# Ruby Modern Lodge Sweater, crochet



## shepmom (May 29, 2003)

Toot, toot. :sing:

I finished it and it turned out just as I had hoped.:banana02:
I have finished my sweater and I love the color play, the collar, the lightweight sweater feel. 

You can see a photo in Crochetville's--> show and tell.

http://www.crochetville.org/forum/showthread.php?p=1988161#post1988161

Yarn now available at Knitting warehouse.com. ( http://www.knitting-warehouse.com/index.html )
A knit pdf pattern of my sweater is available on the Amazing yarn page at Knitwarehouse.


----------



## Humburger (Sep 13, 2007)

Very nice.


----------



## Mrs. Homesteader (May 10, 2002)

You did a great job!!!


----------



## Marchwind (May 10, 2002)

Ooooo I like that.

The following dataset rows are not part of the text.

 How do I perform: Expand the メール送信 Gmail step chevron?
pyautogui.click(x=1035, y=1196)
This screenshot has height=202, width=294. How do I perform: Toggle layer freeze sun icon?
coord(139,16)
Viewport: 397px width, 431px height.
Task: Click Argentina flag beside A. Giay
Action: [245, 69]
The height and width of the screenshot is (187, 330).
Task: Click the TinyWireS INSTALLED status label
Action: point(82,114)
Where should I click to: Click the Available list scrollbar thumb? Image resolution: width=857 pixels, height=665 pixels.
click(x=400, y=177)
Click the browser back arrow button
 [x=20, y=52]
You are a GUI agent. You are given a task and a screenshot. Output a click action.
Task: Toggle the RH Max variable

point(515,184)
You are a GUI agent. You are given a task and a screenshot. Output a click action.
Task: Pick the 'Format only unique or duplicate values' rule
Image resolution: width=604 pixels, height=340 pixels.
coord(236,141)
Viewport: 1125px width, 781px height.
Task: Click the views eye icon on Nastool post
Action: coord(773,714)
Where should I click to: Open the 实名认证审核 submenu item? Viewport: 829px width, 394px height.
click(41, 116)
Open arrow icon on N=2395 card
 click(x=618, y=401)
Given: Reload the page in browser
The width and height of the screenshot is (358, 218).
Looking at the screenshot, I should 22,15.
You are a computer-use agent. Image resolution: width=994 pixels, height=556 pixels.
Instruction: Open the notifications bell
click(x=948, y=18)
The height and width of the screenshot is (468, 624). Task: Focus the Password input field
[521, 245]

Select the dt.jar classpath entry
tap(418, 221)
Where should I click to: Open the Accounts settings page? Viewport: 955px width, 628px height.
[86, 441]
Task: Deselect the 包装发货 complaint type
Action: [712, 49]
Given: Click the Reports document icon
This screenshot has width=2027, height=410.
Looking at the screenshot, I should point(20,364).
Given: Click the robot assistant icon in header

Very nice!


----------



## frazzlehead (Aug 23, 2005)

The colours ARE great! Very nice!


----------



## shepmom (May 29, 2003)

Thank you all.


----------



## 7thswan (Nov 18, 2008)

Very Nice!!


----------



## Wisconsin Ann (Feb 27, 2007)

Very pretty indeed  The deep rich colors are wonderful!


----------



## stef (Sep 14, 2002)

shepmom said:


> Toot, toot. :sing:
> 
> I finished it and it turned out just as I had hoped.:banana02:
> I have finished my sweater and I love the color play, the collar, the lightweight sweater feel.
> ...


Boy, that's nice.
Good job!

stef


----------



## mamajohnson (Nov 27, 2002)

Very Pretty!


----------



## shepmom (May 29, 2003)

I'm wearing it today. For those of you in colder climates than NC...it provides lots of warmth, too. ...sweating...whew... LOL.

Also, it's the first non-superwash woolie that doesn't make me itch. No scratchiness! Feels good next to the skin. If it shrinks a little with washing, it'll fit better as I did make it larger than I really needed. The sleeve length would have have been better as the pattern called for 19 inches and I added an inch. But as you wear it with the neck opening and shoulder dimension( I went with 5 inches each shoulder) it pulls down by gravity. Still OK it goes to the beginning of my thumb on my hand. There's one more color in this LB line that says try me....bwg. Maybe, next year.


----------



## Nellie (Oct 18, 2006)

That's beautiful! Wow!!


----------